■ Your assignment: Only a number is expected in reply: the count of lines below where the word "size" occurs.

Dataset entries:

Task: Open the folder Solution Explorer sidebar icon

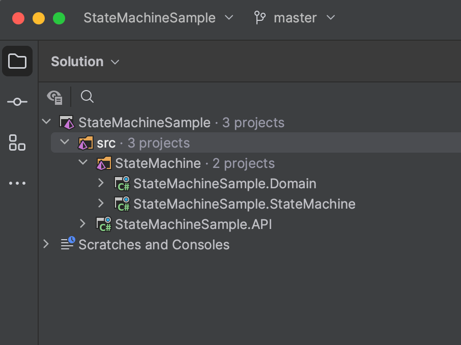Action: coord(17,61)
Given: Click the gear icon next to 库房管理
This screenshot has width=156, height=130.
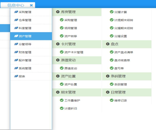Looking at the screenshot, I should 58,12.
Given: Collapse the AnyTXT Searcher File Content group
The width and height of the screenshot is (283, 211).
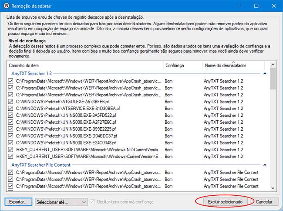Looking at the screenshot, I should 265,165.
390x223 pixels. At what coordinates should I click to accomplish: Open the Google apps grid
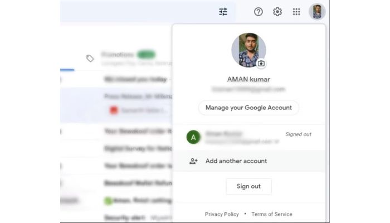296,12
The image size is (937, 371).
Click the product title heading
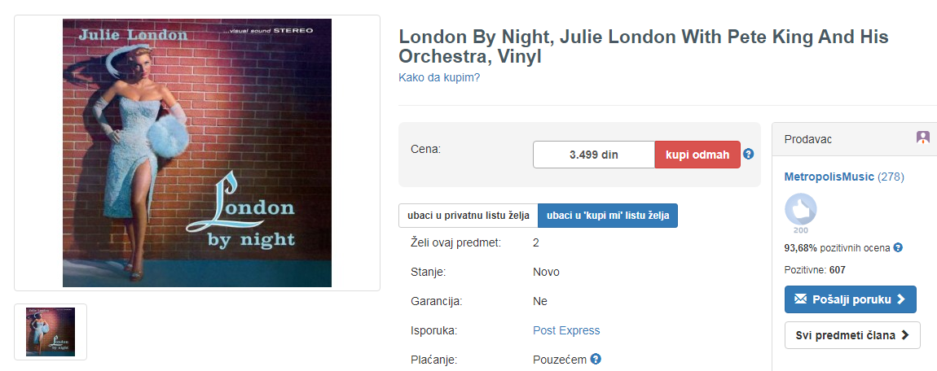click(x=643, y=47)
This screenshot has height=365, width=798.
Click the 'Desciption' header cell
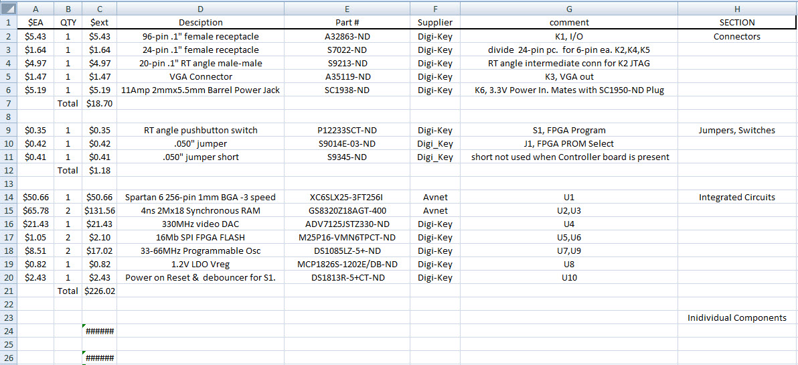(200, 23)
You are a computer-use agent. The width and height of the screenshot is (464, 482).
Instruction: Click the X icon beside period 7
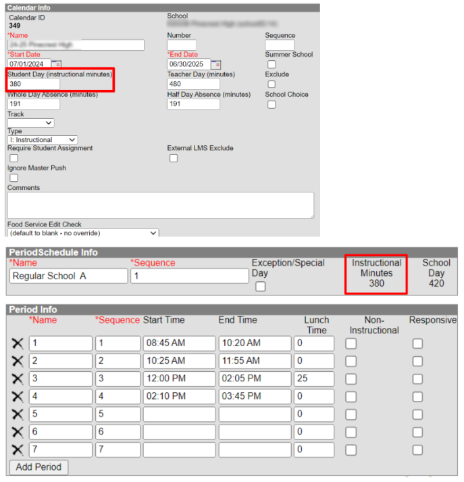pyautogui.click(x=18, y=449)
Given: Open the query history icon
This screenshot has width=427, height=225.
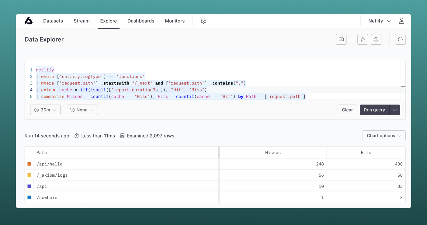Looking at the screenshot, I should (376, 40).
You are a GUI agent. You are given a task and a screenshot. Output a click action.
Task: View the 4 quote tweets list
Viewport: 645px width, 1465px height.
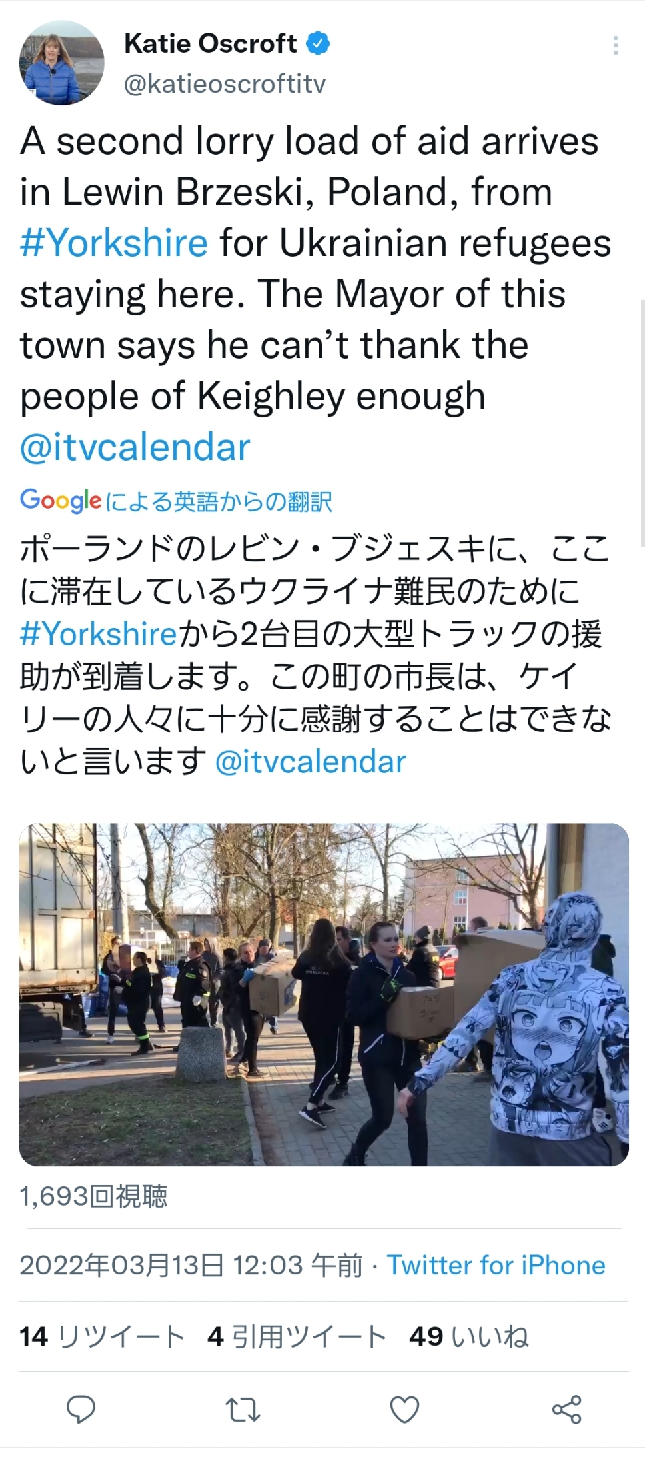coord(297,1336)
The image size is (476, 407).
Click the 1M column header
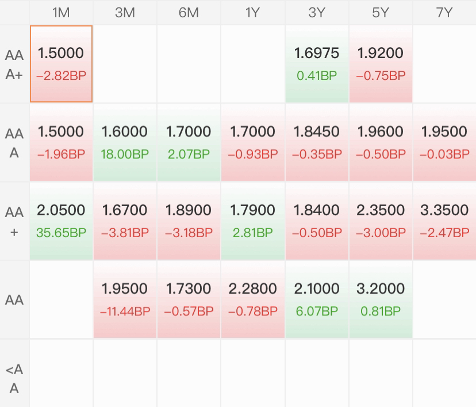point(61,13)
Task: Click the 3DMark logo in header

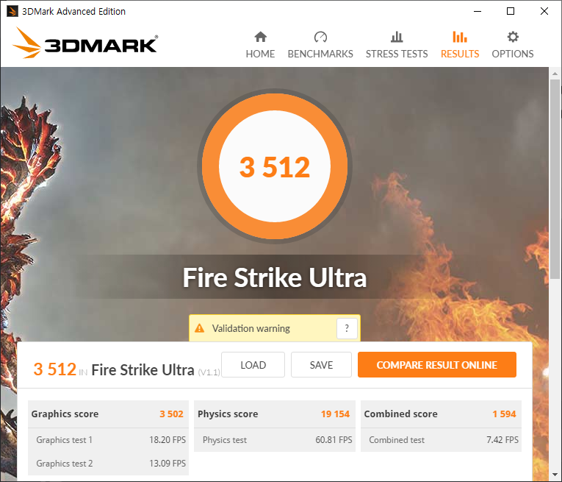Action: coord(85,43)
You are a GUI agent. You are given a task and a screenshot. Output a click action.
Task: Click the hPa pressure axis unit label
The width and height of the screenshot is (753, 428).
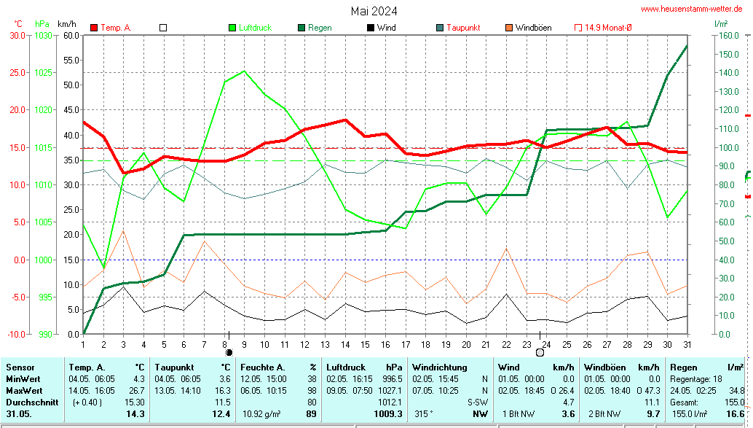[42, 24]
==
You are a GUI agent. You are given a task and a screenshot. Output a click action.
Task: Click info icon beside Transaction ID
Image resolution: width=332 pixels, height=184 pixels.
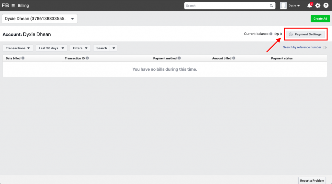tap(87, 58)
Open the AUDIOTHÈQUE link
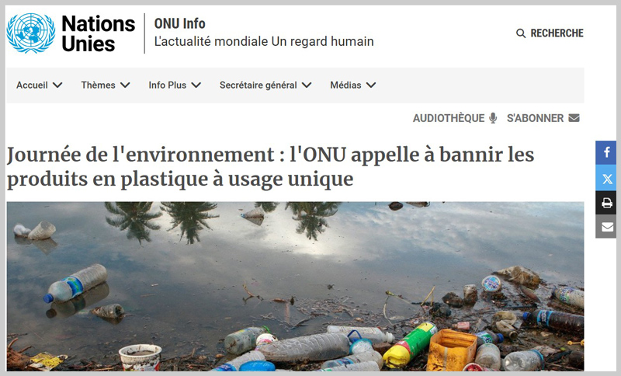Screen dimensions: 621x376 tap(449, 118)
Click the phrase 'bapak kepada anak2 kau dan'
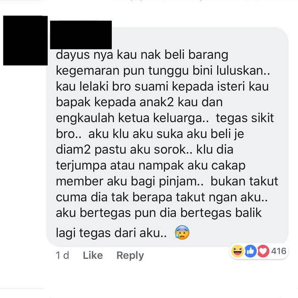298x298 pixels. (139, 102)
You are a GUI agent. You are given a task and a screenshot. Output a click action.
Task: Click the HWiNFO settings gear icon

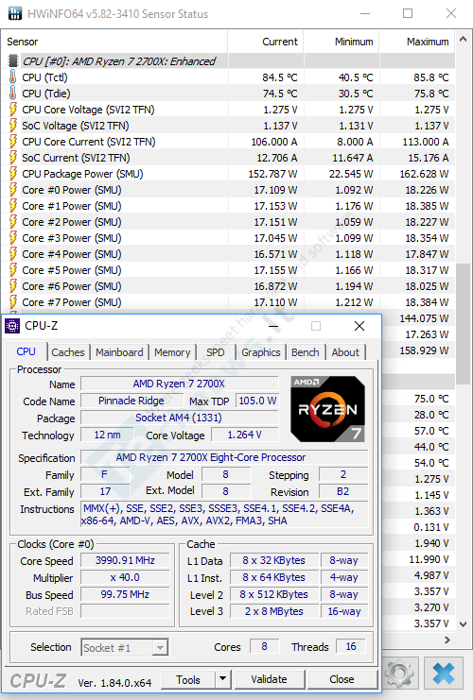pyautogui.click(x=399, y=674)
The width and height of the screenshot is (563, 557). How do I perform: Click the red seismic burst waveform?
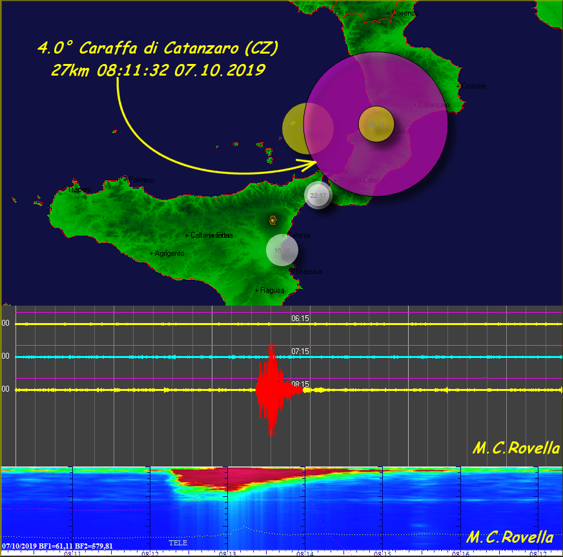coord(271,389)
---
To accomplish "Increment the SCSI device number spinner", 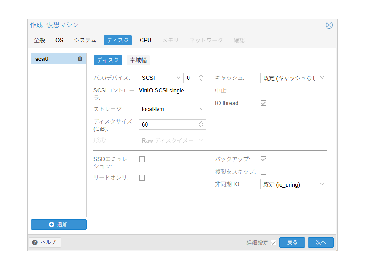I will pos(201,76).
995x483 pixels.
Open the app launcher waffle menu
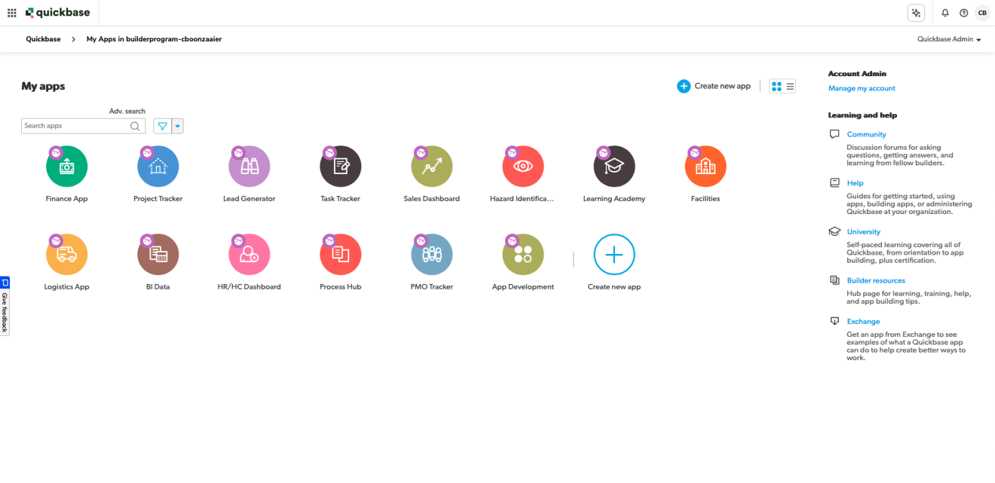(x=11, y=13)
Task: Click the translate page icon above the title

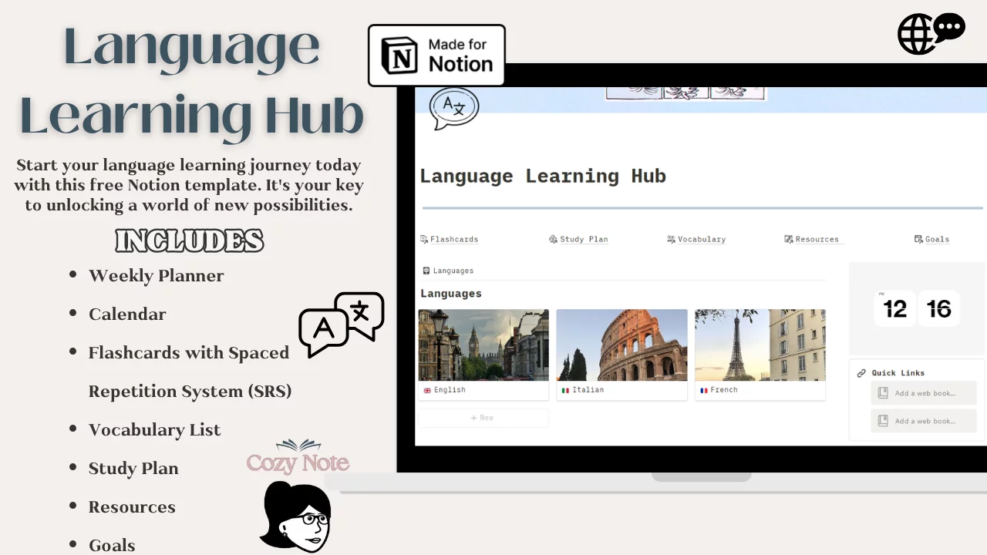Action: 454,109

■ Output of the task: 2